À quand remontait ma dernière visite sur les lieux de mon adolescence, dans le sud de Cergy-Pontoise ? Une bonne vingtaine d’années, et alors peu de choses semblaient avoir changé. Cette fois j’ai en revanche ressenti deux chocs, dont l’un d’importance. Des chemins ont disparu. Deux cheminements, l’un majeur, l’autre mineur.

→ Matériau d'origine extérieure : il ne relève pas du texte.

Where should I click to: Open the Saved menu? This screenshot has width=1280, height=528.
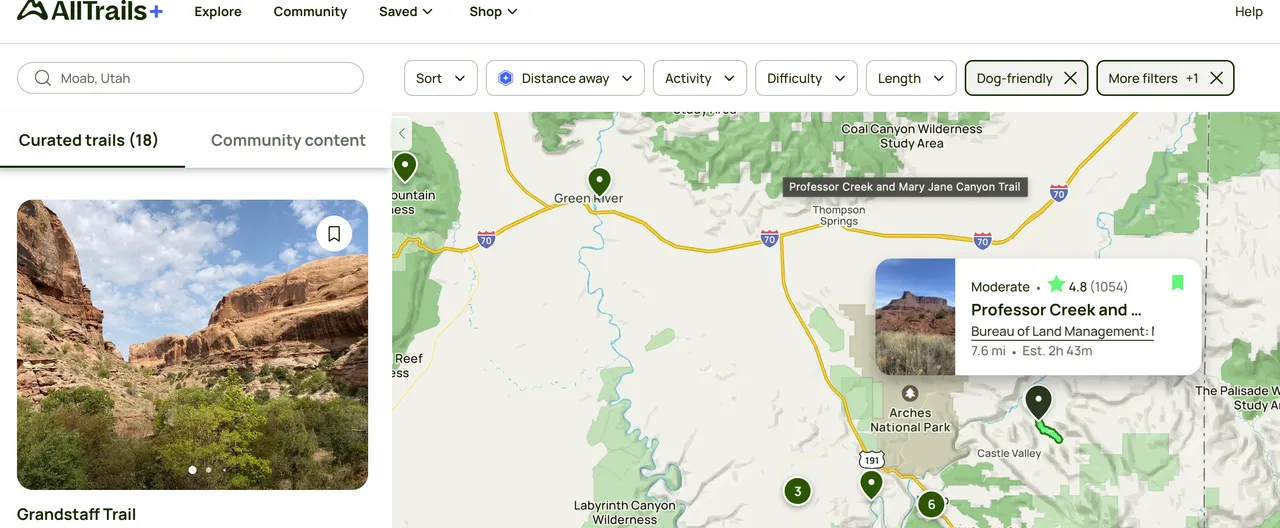coord(405,12)
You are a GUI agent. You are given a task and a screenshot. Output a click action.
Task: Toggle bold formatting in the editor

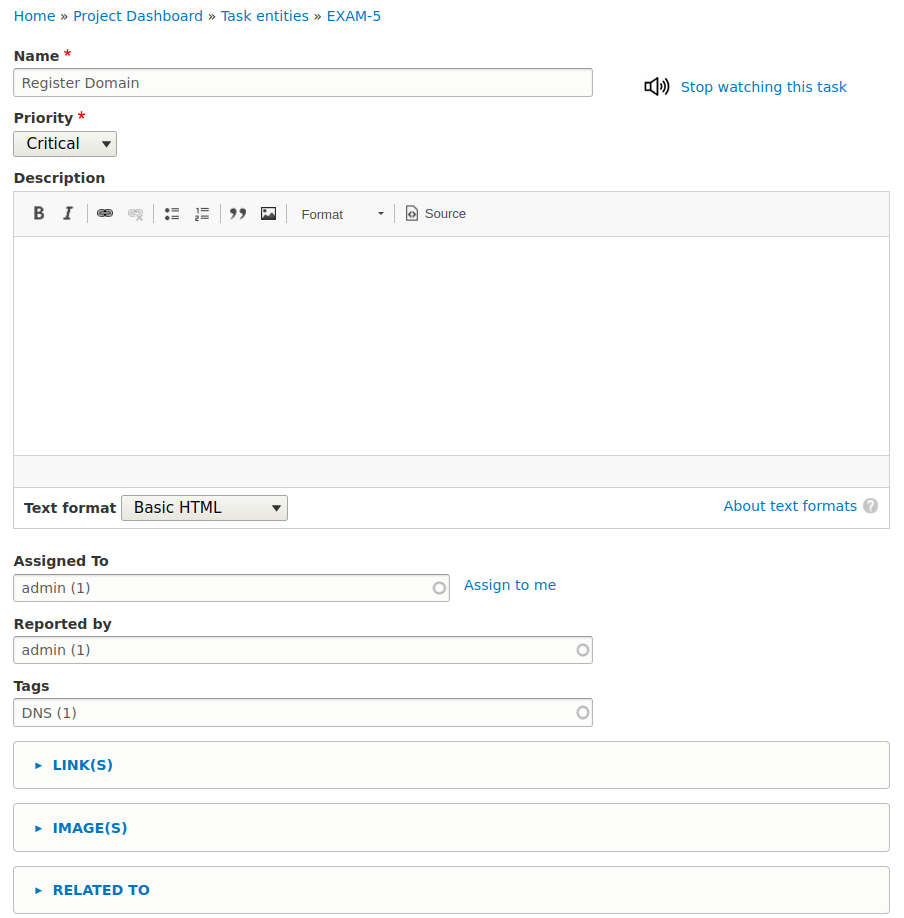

Autrefois, une rue piétonne filait droit depuis la préfecture jusqu’à la place des Touleuses. Pour moi, gravé dans ma mémoire, il s’agissait de la colonne vertébrale de mes déplacement dans cette ville a taille humaine, faite pour le citoyen marcheur des années 70. No more : la portion qui bordait le cinéma, cette longue passerelle sous laquelle plonge la voiture du président dans le film I comme Icare de Verneuil, n’existe plus. À sa place et à celle de la petite portion d’anciens vergers, dont ne reste que le nom, ont poussé de nouveaux bâtiments publics et le chemin contourne — ma mémoire, mon passé ont été effacés. On a amputé ma géographie intime. Ça m’a fait un choc presque ontologique. Enfin, le reste de « mon » Cergy, le paysage d’une ville nouvelle que j’aimais tant à mon adolescence avoir l’impression de maitriser, à pied et en vélo, n’a guère changé. Une autre absence tout de même, marquante, c’est la disparition de l’art : les deux longues fresques des quais de la gare, d’antan source de fierté, ne sont plus que murs gris. Détruites aussi la fresque ensoleillée et coquine qui dominait l’escalator de sortie, de même que la petite fontaine au-dessus. Les années 70 aimaient les fontaines — celle en mosaïque des Touleuses a de même disparu. Et les fresques réalisées par des habitants. Et les couleurs vives des écoles : fini l’art dans la rue, terminé le multicolore seventies. Un autre effacement, celui du chemin qui partait presque au coin de chez mes parents et longeait le bois jusqu’aux champs en bord d’Oise. La forêt, redessinée, reboisée et de nouveau entretenue il y a quelques années, en a dévoré le début. On ne le retrouve qu’un peu plus loin, en herbe, avec en vertige archéologique un unique lampadaire au chapeau carré bien seventies. La ville m’a semblé plus verte que jamais, douce, une utopie urbaine de l’ère pompidolienne qui somme toute paraît avoir bien vécu le passage des ans et les changements sociaux. Devoir quitter soudain, à 17 ans, cet environnement familier, fut une brutale rupture.